==== WORKING DATA ====

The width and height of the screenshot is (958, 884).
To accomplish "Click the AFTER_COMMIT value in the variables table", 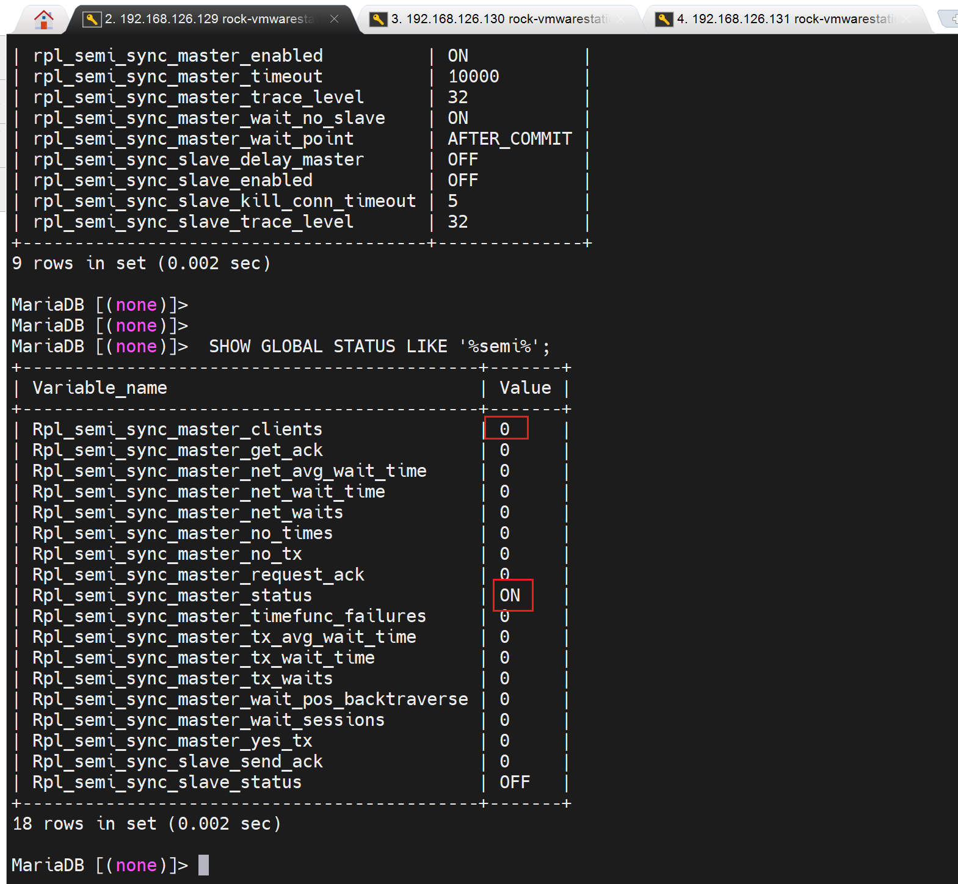I will click(510, 139).
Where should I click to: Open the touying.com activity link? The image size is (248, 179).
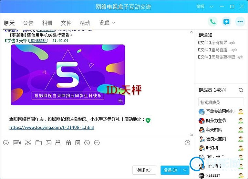coord(52,127)
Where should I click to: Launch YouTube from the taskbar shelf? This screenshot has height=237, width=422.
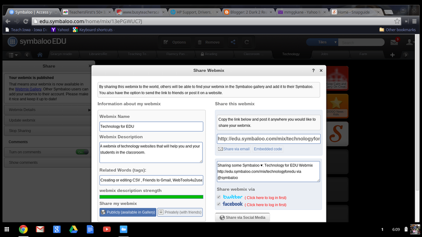tap(106, 229)
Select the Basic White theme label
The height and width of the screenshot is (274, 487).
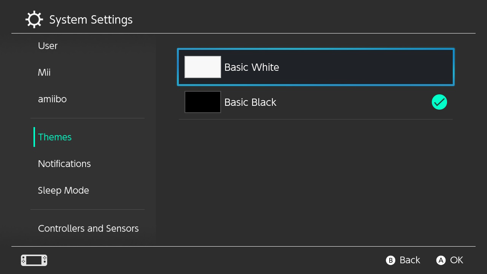pyautogui.click(x=251, y=67)
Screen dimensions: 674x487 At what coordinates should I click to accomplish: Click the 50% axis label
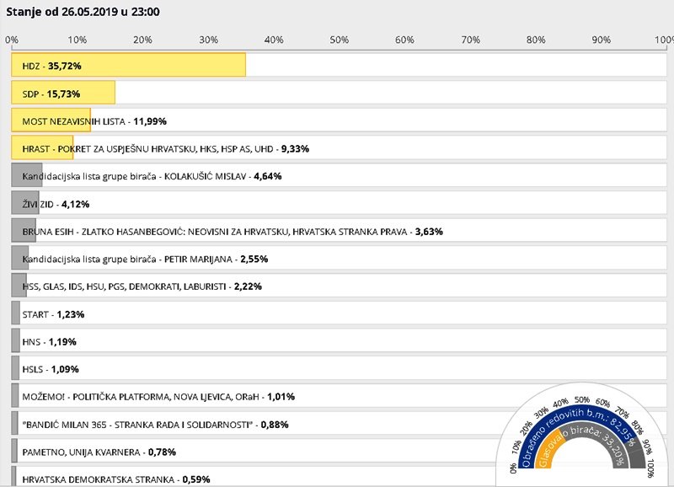coord(339,40)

====

▸ TASK PROMPT
Please retype the entries above word for word, but only from the line containing "Screen dimensions: 674x487" through the last line, and without the pictures.

▸ RESULT BELOW
Screen dimensions: 674x487 At what coordinates should I click to accomplish: Click the 50% axis label
coord(339,40)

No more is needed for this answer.